On the non-secure http://goldmoney.com and secure https://secure.goldmoney.com/ version the form posts to a secure address (https://secure.goldmoney.com/user/login.php) so I think the data it sends is encrypted but has a small possibility of a man in the middle attack, but I am not an expert in security.

 

I also just did a packet capture on the form data (not using my real username or password of course) and it is encrypted. I have attached the capture in case anyone is interested in verifying (.txt extension to get around the upload filter but is ASCII bin file).

 

This is correct. It's perfectly safe. This is irresponsible scaremongering.

 

It is not scaremongering - there is a real threat.
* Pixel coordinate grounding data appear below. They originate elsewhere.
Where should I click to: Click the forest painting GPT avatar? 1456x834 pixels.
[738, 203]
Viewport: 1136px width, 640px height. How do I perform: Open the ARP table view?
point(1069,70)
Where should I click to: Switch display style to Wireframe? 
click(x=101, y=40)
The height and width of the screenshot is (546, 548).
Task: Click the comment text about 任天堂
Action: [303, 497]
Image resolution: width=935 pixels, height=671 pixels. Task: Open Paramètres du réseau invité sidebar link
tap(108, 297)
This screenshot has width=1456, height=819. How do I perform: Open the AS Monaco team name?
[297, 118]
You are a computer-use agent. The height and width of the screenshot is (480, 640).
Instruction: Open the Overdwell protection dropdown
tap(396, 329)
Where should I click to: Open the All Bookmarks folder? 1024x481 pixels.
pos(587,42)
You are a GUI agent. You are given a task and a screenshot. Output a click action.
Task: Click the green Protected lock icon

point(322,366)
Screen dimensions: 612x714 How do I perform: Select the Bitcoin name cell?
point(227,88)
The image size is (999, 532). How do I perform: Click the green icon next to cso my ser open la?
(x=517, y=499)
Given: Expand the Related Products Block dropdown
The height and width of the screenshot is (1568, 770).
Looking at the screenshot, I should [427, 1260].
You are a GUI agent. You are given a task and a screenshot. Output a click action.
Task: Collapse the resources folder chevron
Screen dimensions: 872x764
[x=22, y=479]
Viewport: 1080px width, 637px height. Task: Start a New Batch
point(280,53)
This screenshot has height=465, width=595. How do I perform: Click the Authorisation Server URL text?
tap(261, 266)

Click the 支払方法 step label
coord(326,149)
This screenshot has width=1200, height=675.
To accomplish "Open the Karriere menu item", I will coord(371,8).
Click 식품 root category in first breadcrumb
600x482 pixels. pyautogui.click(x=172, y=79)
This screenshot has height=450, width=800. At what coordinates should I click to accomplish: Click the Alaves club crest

Anyone who can update your DNS could direct you to a page which is identical to the original, other than that the form does not submit to a secure page, instead capturing your password before displaying the real goldmoney page. Without looking at the page source there would be no visible difference. Your DNS could be changed by your ISP, and you are depending on their security measures to protect it.

 

Starting on the https://secure.goldmoney.com page is safe. I am not as much concerned with this particular risk, but rather it shows a lack of security planning in general. If the original poster raised the issue and it was ignored I would be particularly concerned. The warning about the page containing insecure items is due to the google tracker on the page. Google supply a secure version which would avoid the warning that could easily be used. I am quite worried that the security issues go beyond the web frontend.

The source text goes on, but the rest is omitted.